> _Aim of the task_
Could the lines from the one containing "Task: Click the red snail icon" through the end of the material below be returned exactly, with nothing else?

> _Provided material_
__________________________________________________
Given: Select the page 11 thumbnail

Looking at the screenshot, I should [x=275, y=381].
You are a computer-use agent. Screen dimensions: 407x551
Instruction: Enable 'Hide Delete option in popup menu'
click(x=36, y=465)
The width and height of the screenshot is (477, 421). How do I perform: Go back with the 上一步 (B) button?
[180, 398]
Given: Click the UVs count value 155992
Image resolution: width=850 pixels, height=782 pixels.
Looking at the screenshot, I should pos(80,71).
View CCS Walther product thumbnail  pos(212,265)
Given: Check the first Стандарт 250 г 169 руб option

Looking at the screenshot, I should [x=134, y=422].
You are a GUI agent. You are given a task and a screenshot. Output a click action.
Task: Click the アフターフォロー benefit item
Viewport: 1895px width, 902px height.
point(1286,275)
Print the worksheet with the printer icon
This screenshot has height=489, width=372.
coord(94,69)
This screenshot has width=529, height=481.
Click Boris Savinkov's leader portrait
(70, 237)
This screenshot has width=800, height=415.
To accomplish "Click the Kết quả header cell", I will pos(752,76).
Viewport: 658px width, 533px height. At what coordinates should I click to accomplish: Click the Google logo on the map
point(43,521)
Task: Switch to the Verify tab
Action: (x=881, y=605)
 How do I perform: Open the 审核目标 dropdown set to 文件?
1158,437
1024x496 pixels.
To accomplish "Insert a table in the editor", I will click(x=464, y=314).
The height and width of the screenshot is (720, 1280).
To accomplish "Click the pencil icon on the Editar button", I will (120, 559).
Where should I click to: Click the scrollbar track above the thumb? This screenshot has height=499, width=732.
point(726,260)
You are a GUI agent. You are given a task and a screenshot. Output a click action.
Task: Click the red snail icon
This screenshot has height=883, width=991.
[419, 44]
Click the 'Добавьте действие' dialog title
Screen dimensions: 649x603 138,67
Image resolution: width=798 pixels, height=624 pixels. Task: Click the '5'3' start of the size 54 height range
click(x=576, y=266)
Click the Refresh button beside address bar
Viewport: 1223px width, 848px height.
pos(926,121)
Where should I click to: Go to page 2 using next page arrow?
__________________________________________________
> _Output of the exercise_
Task: Click the red snail icon
This screenshot has height=883, width=991.
[419, 44]
Click the 'Добавьте действие' dialog title
Screen dimensions: 649x603 138,67
Image resolution: width=798 pixels, height=624 pixels. Task: Click the '5'3' start of the size 54 height range
click(x=576, y=266)
Click the Refresh button beside address bar
Viewport: 1223px width, 848px height.
pos(926,121)
Where should I click to: Go to page 2 using next page arrow?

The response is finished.